УДК 84'42 Н. Н. Ефимова
кандидат филологических наук, докторант кафедры перевода и межкультурной коммуникации МГЛУ ЕАЛИ; e-mail: caprico2009@yandex.ru
КОНЦЕПТ В МИФОЛОГИЧЕСКОЙ СИСТЕМЕ LAPSUS AURIS
В статье, подготовленной при поддержке РГНФ (грант № 14-04-00302), предпринята попытка показать возможности реконструкции алгоритма создания индивидуального мифа на основе ряда положений коннотативной семиотики Р. Барта. Установлена корреляция между характеристиками концепта как элемента мифологической системы и свойствами концепта как фактора когнитивного искажения в системе lapsus auris.
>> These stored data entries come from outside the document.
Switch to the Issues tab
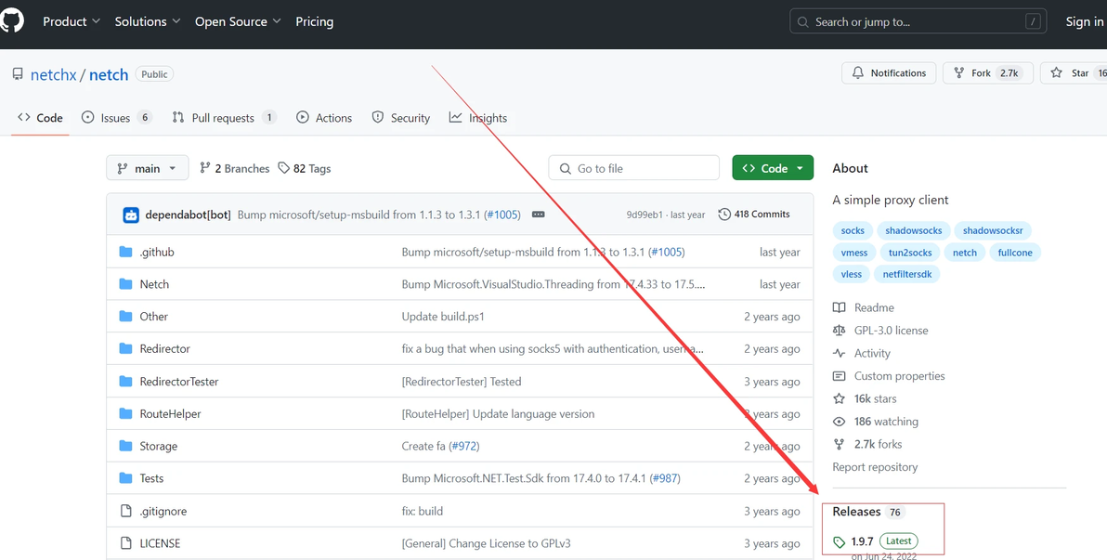 pyautogui.click(x=116, y=118)
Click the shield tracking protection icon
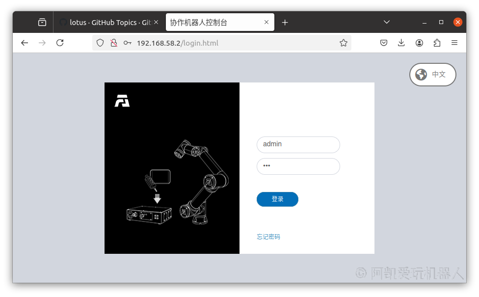Image resolution: width=479 pixels, height=297 pixels. click(100, 43)
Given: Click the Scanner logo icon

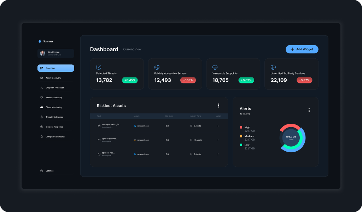Looking at the screenshot, I should (40, 41).
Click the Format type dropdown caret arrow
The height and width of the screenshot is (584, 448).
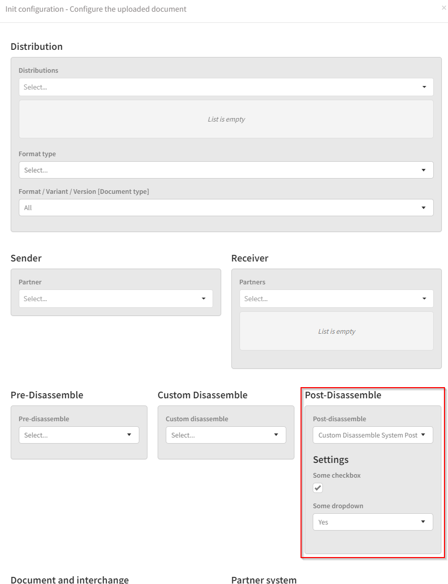click(x=424, y=170)
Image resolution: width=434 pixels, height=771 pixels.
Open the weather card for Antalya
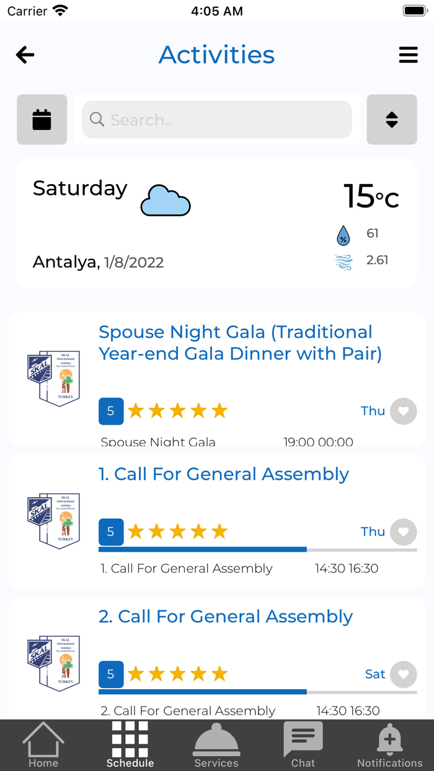tap(216, 223)
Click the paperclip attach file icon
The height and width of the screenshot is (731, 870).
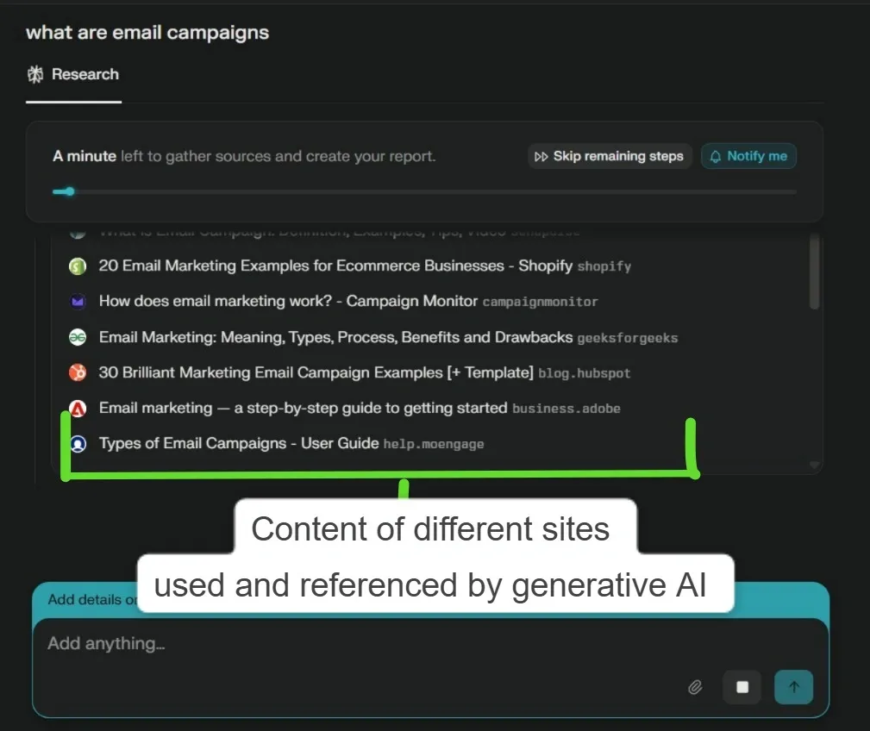point(695,687)
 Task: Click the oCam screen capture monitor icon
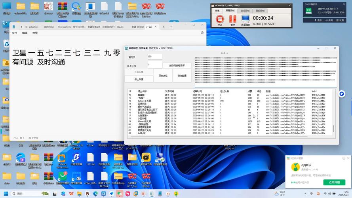point(245,18)
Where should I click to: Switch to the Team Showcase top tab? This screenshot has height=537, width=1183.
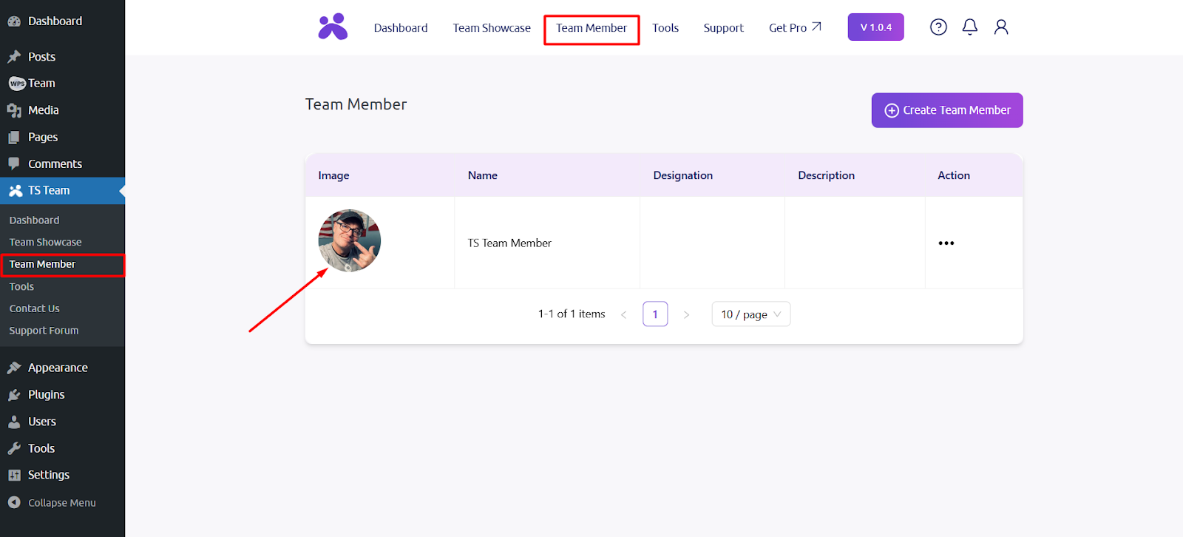pyautogui.click(x=492, y=28)
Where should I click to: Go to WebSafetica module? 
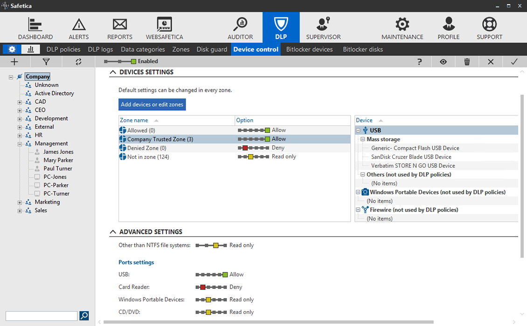point(164,28)
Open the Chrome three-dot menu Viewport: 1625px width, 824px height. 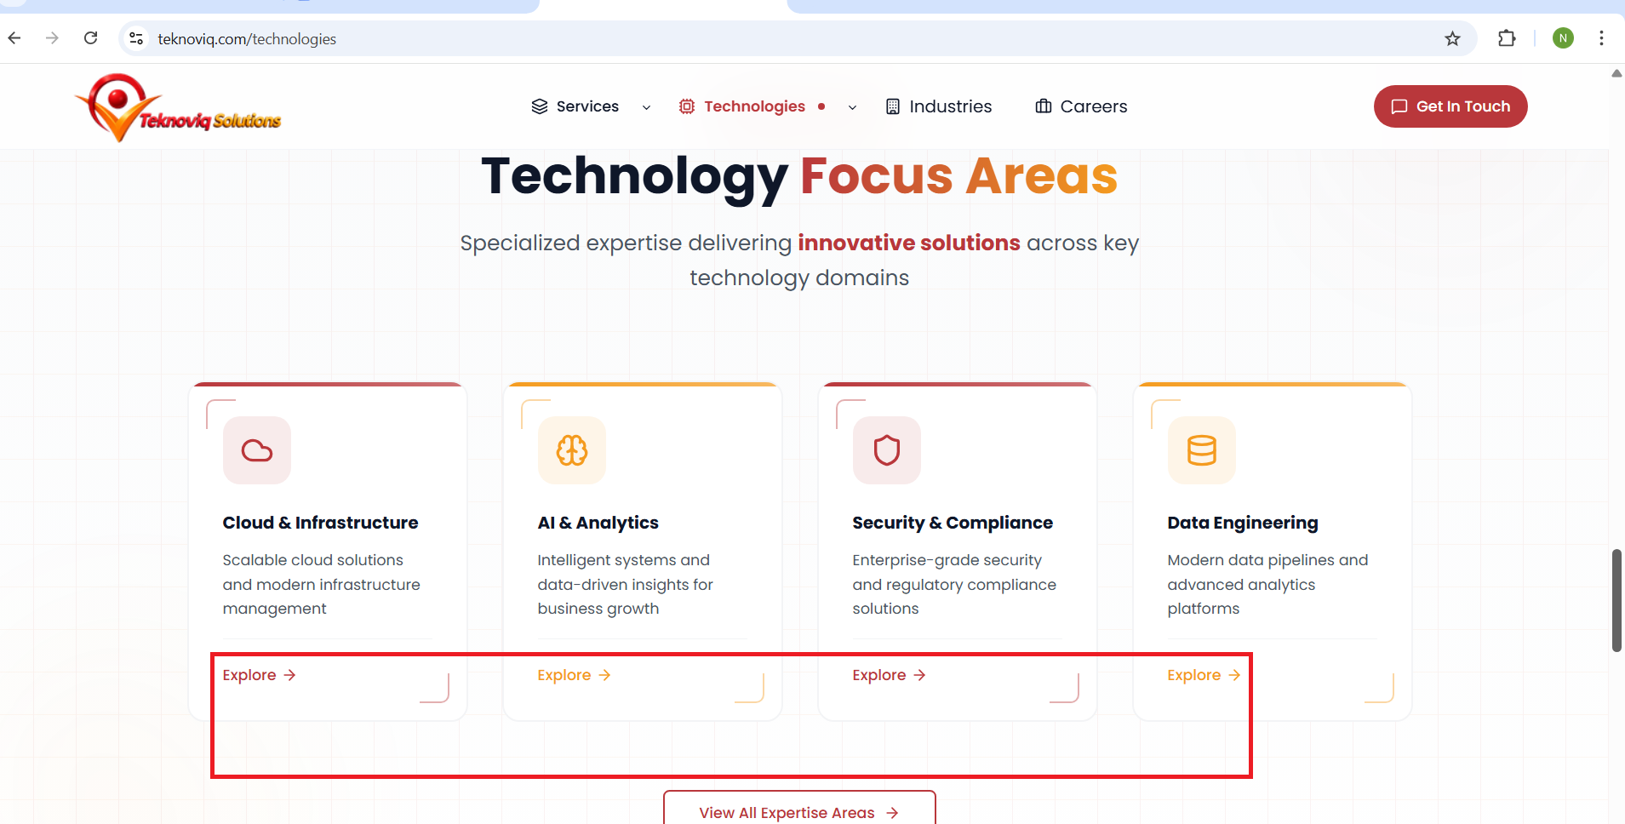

Ключевые слова: когнитивное искажение; адресат; ошибка речевой деятельности; мифологизация; концепт; означающее; означаемое; квазислово; внутреннее время ego.
Efimova N. N.
Candidate of Philology, Post-Doctoral Scholar, MSLU EALI; e-mail: caprico2009@yandex.ru
CONCEPT IN MYTHOLOGICAL SYSTEM OF LAPSUS AURIS
The paper focuses on reconstruction of individual myth algorithm based on the postulates of Barthes' connotative semiotics. Correlation between concept as an element of mythological system and concept as a factor of cognitive distortion in the system of lapsus auris is addressed.
Key words: cognitive distortion; addressee; speech error; mythology; concept; signified; signifier; quasi-word; internal time of ego.
Классифицируя ослышку - lapsus auris - как разновидность па-рапраксиса, З. Фрейд практически не уделяет внимания этому виду ошибок в работе «Психопатологии обыденной жизни» [10]. Его исследовательский интерес сосредоточен на ошибках продуктивной речевой деятельности - оговорках и очитках, причем главной задачей постулируется выяснение причин конкретной ошибки. Зададимся аналогичным вопросом в отношении рецептивной речевой деятельности: почему ослышка или очитка оказывается такой, а не иной? Ошибки речевой деятельности признаются нежелательными, рассматриваются как преграды на пути к успеху коммуникации, поскольку нарушают обыденную логику. Тем не менее они дают информативный материал для изучения индивидуальной картины мира участников коммуникации. Обращение к рецептивному искажению, на наш взгляд, позволяет
приоткрыть завесу над «правдой человеческой души», далеко не всегда совпадающей с «истиной внешнего мира» [1].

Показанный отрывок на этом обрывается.